5) Num primeiro aspecto, quanto aos nomes de cidades, é mais comum não usar o
artigo: (i) Estive em Brasília; (ii) Estive em São Paulo; (iii) Estive em Paris; (iv) Estive
em Roma; (v) Estive em Nova York. Mas também há casos em que se emprega o artigo:
(i) Estive no Recife; (ii) Estive no Rio de Janeiro; (iii) Estive no Porto. E mesmo os
nomes de cidades que não admitem o artigo acabam por recebê-lo, quando a eles se
segue um termo especificador: (i) Estive na Brasília de Juscelino; (ii) Estive na São
Paulo de Mário de Andrade; (iii) Estive na Paris das luzes; (iv) Estive na Roma dos
césares.

6) Num segundo aspecto, no que tange aos estados brasileiros, alguns se usam
sem o artigo: (i) Estive em São Paulo; (ii) Estive em Minas Gerais; (iii) Estive em
Pernambuco; (iv) Estive em Roraima; (v) Estive em Sergipe. Outros já se empregam
com ele: (i) Estive no Amapá; (ii) Estive no Amazonas; (iii) Estive na Bahia; (iv) Estive
no Piauí; (v) Estive no Rio de Janeiro.

7) Num terceiro aspecto, quanto aos países, alguns não admitem especificação pelo
artigo definido: (i) Estive em Andorra; (ii) Estive em Cuba; (iii) Estive em Israel; (iv)
Estive em Mônaco; (v) Estive em Portugal. Outros são empregados com precedência
de tal artigo: (i) Estive no Brasil; (ii) Estive no Egito; (iii) Estive na Índia; (iv) Estive
na Grécia; (v) Estive no Vaticano. E terceiros há que admitem ou não o artigo,
facultativamente: (i) Estive em Espanha ou Estive na Espanha; (ii) Estive em França
ou Estive na França; (iii) Estive em Inglaterra ou Estive na Inglaterra; (iv) Estive em
Itália ou Estive na Itália.

8) Por fim, quanto aos continentes, um há que obriga o uso do artigo: Estive na
América. Outros permitem duplo emprego: (i) Estive na Europa ou Estive em Europa;
(ii) Estive na África ou Estive em África; (iii) Estive na Ásia ou Estive em Ásia.

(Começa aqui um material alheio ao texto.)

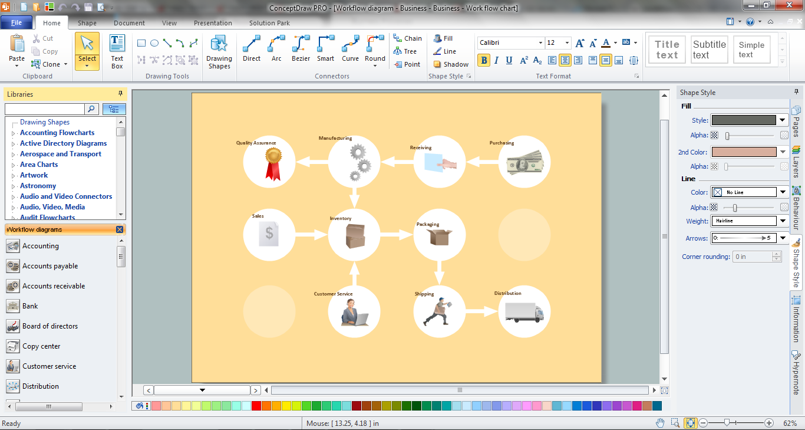Expand the Accounting Flowcharts library tree
Viewport: 805px width, 430px height.
pyautogui.click(x=13, y=133)
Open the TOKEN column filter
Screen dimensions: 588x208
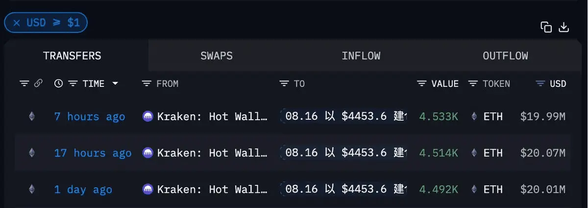473,84
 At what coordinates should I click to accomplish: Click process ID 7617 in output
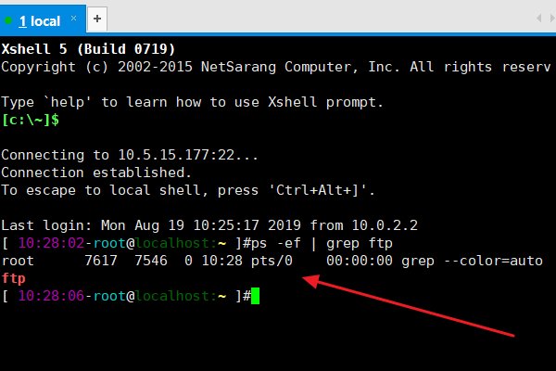click(x=100, y=262)
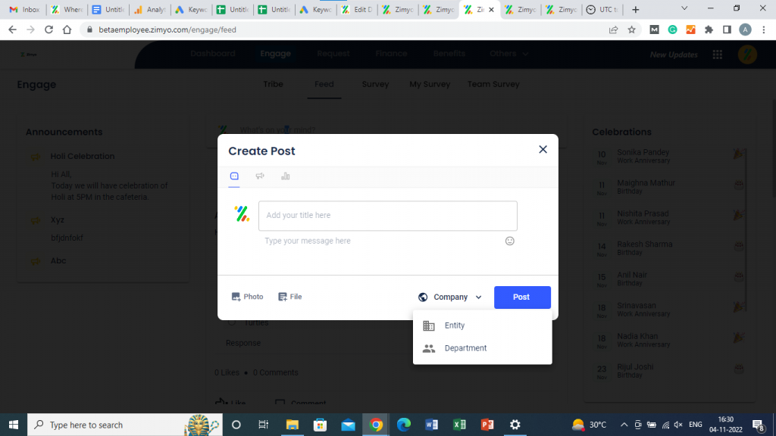Select the text post type icon
Screen dimensions: 776x436
point(234,176)
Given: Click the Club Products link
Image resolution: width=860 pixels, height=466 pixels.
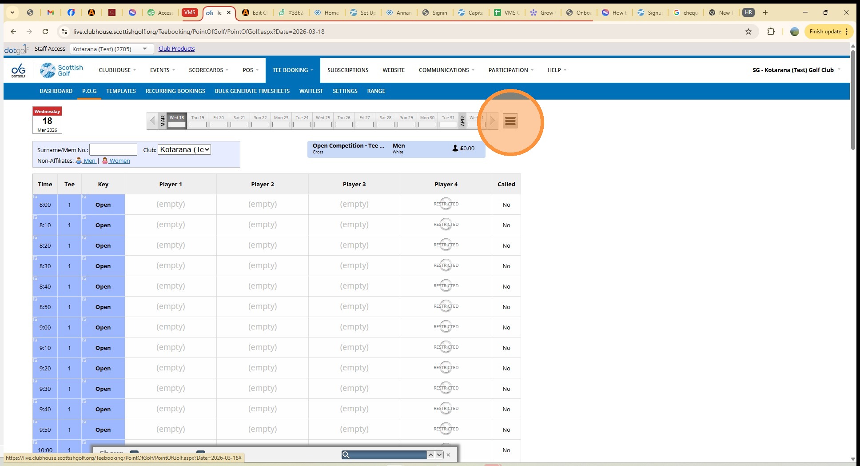Looking at the screenshot, I should point(176,49).
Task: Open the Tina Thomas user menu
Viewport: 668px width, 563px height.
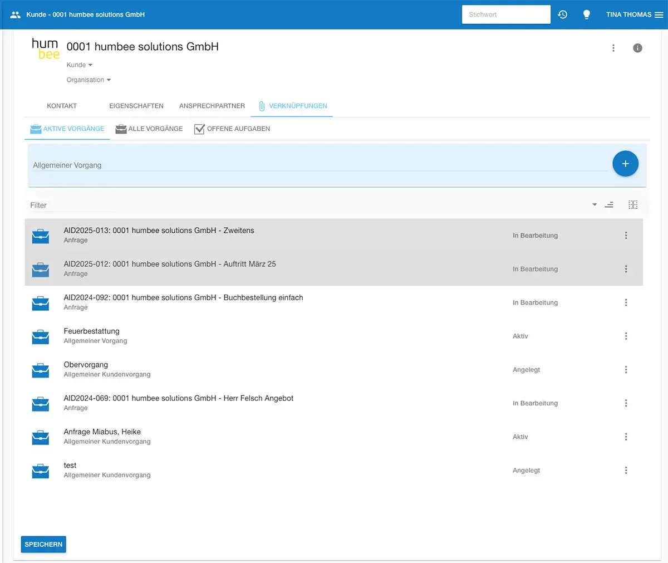Action: pos(634,14)

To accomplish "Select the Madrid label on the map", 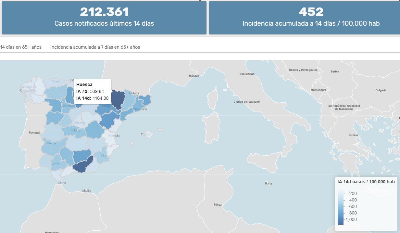I will 79,123.
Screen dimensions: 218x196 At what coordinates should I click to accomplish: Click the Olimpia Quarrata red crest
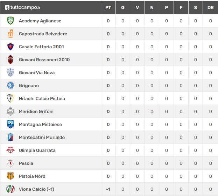tap(10, 150)
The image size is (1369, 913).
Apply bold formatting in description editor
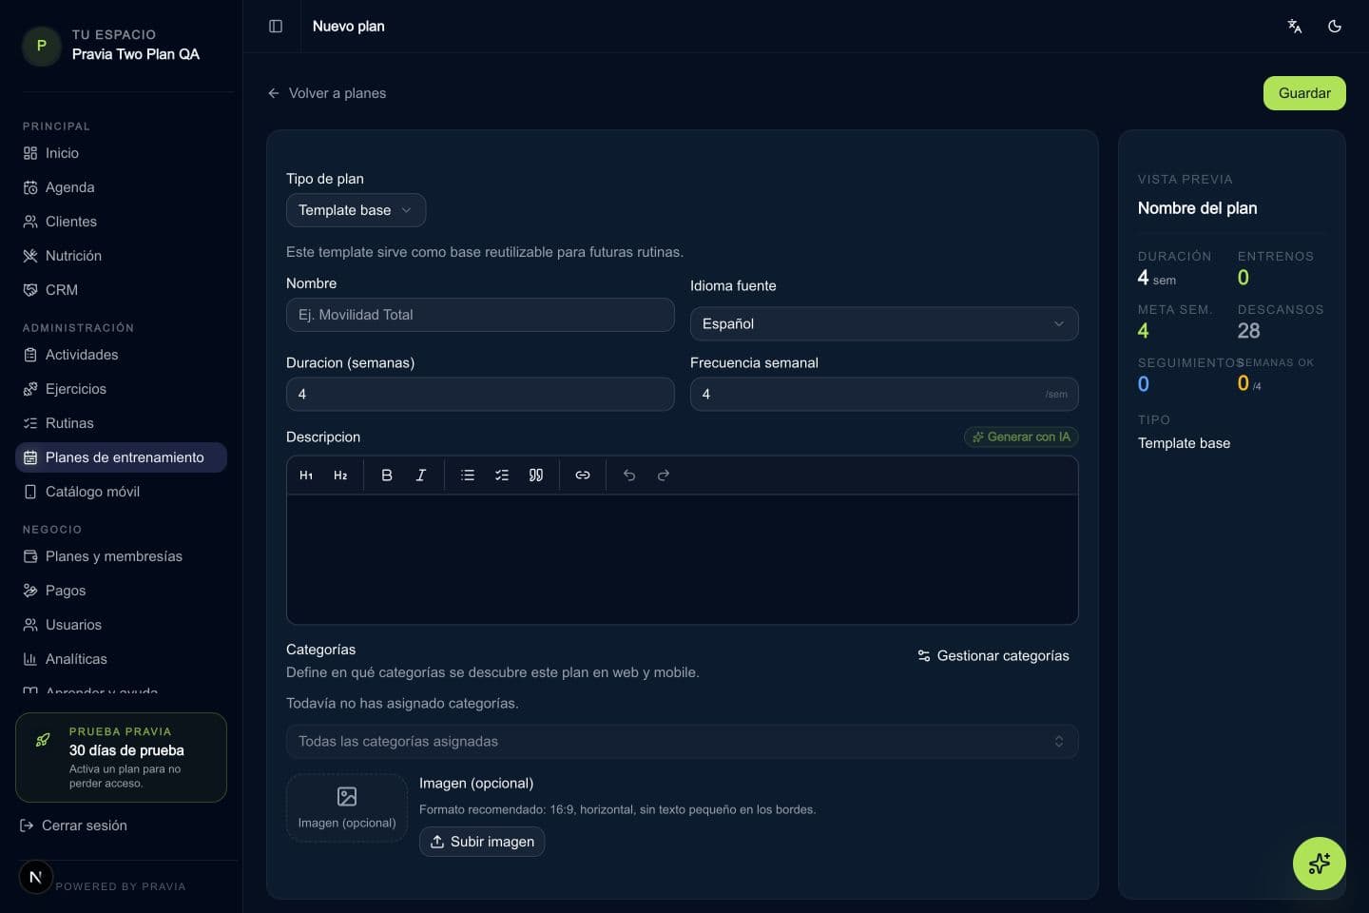pyautogui.click(x=387, y=476)
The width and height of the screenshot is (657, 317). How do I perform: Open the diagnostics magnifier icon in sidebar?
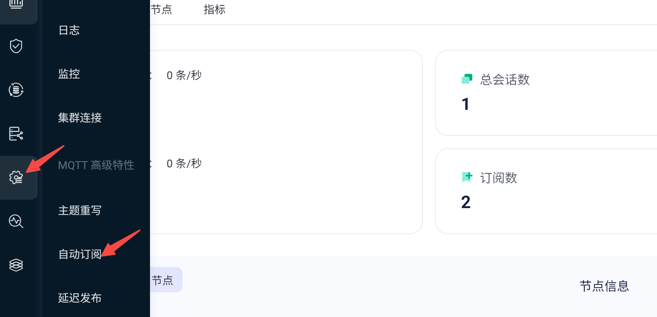15,222
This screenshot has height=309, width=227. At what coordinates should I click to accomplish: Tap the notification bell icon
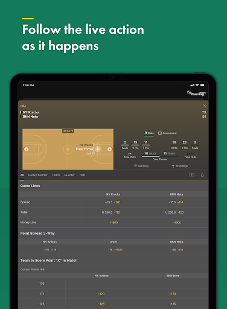(202, 175)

9) Quanto ao topônimo Chipre, o mais comum é vê-lo empregado sem o artigo, como
o faz o Código de Redação Interinstitucional do Serviço de Publicações da União
Europeia – obra de normalização das práticas linguísticas elaborada por especialistas
de um comitê diretor interinstitucional – que cunha a expressão oficial "República de
Chipre" como escrita a ser utilizada nos documentos em português, na qual se percebe
com facilidade a ausência do artigo definido.

10) Uma atenta verificação do emprego da mencionada expressão pelos meios de
comunicação, todavia, mostra o topônimo empregado ora sem o artigo, ora com ele.

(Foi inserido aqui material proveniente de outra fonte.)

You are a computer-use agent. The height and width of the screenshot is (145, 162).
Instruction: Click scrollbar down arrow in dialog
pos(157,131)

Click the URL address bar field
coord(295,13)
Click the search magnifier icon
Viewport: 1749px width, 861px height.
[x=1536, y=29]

11) Vejam-se alguns exemplos sem o artigo: (i) "Chipre é uma ilha situada no Mar
Mediterrâneo oriental, ao sul da Turquia..."; (ii) "Chipre planeja isenção de impostos
a cassinos, para reanimar a economia"; (iii) "Chipre quer concluir negociações
com credores nesta semana"; (iv) "Presidente de Chipre nega envolvimento com
desvios de depósitos..."; (v) "FMI pede que Chipre baixe salários e demita dois mil
funcionários...".

12) E também se observem alguns casos com o emprego do artigo: (i) "Confiscos em
depósitos no Chipre alcançam 60%..."; (ii) "O Banco Central do Chipre divulgou uma
lista de perguntas e respostas sobre o nebuloso processo de taxação..."; (iii) "O Chipre
é uma ilha meio estranha: fica bem mais perto do Oriente Médio do que da Europa,
mas é um país europeu"; (iv) "A crise bancária no Chipre despertou certos temores
sobre o turismo e o efeito que terá sobre este setor"; (v) "A Seleção Cipriota de Futebol
representa o Chipre nas competições de futebol da FIFA".

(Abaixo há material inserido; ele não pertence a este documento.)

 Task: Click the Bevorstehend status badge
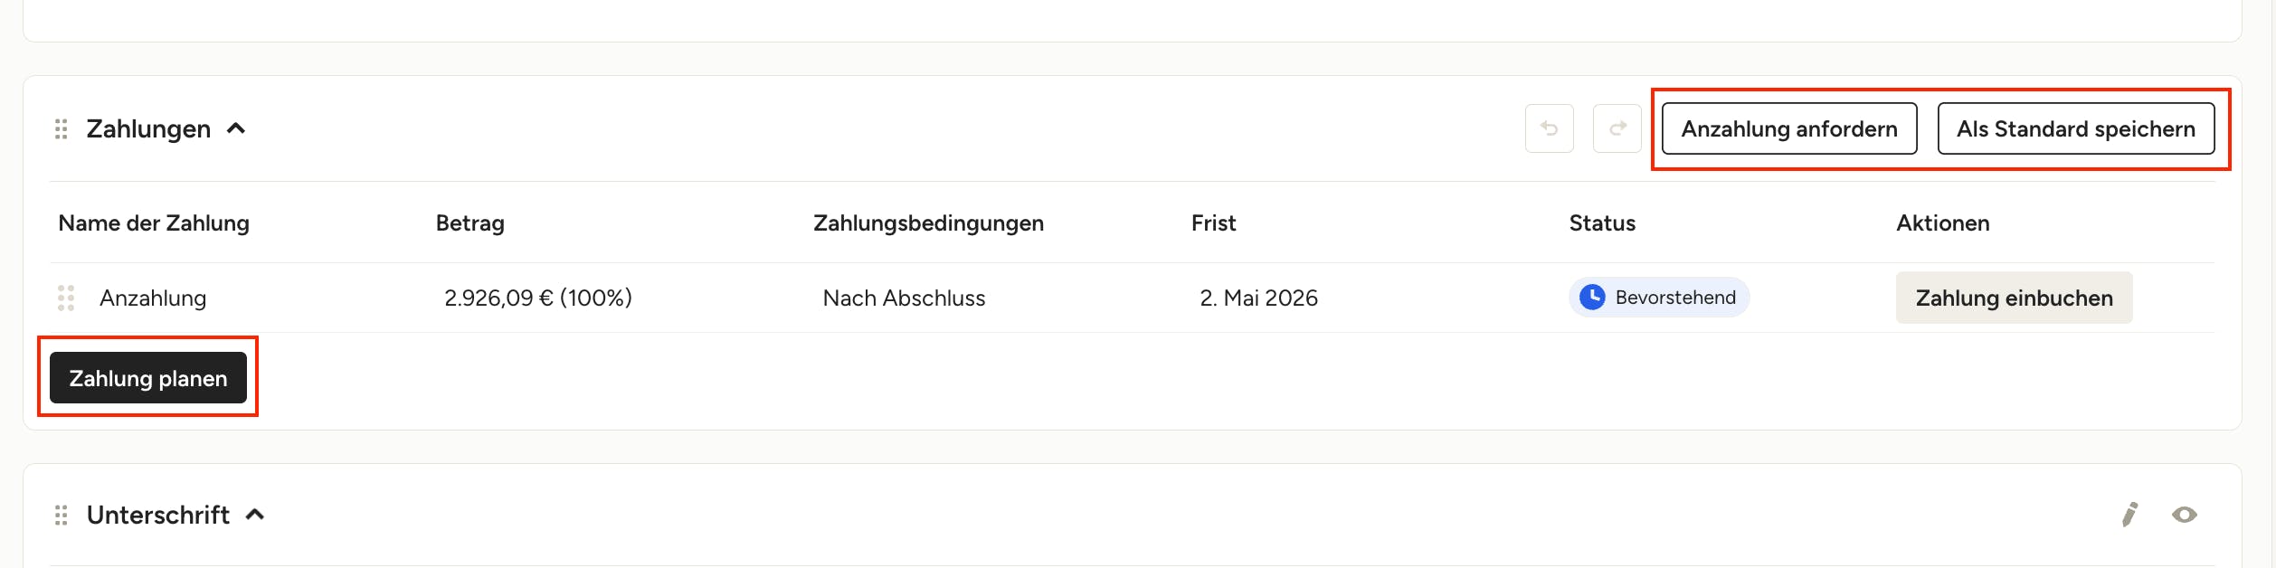click(x=1658, y=297)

13) Para se ter a ideia da extensão dessa normal duplicidade de emprego – com e sem
a precedência do artigo definido – basta verificar o seguinte: (i) o Dicionário Aurélio
usa sem o artigo, ao referir que cipriota é o "natural ou habitante de Chipre"; (ii) já o
Grande Dicionário da Língua Portuguesa da Porto Editora o define como o "natural
ou habitante da ilha do Chipre", expressão onde se nota a presença do artigo; (iii) e
a Infopédia, obra virtual da mesma editora por último referida, em critério diverso do
empregado na versão escrita, define cipriota como "referente a Chipre", omitindo,
assim, o artigo.

14) Ante essa duplicidade de entendimentos entre os doutos, além do emprego
tão reiterado de ambas as formas, não parece possível condenar qualquer das duas
construções: (i) Estive em Chipre (correto); (ii) Estive no Chipre (correto).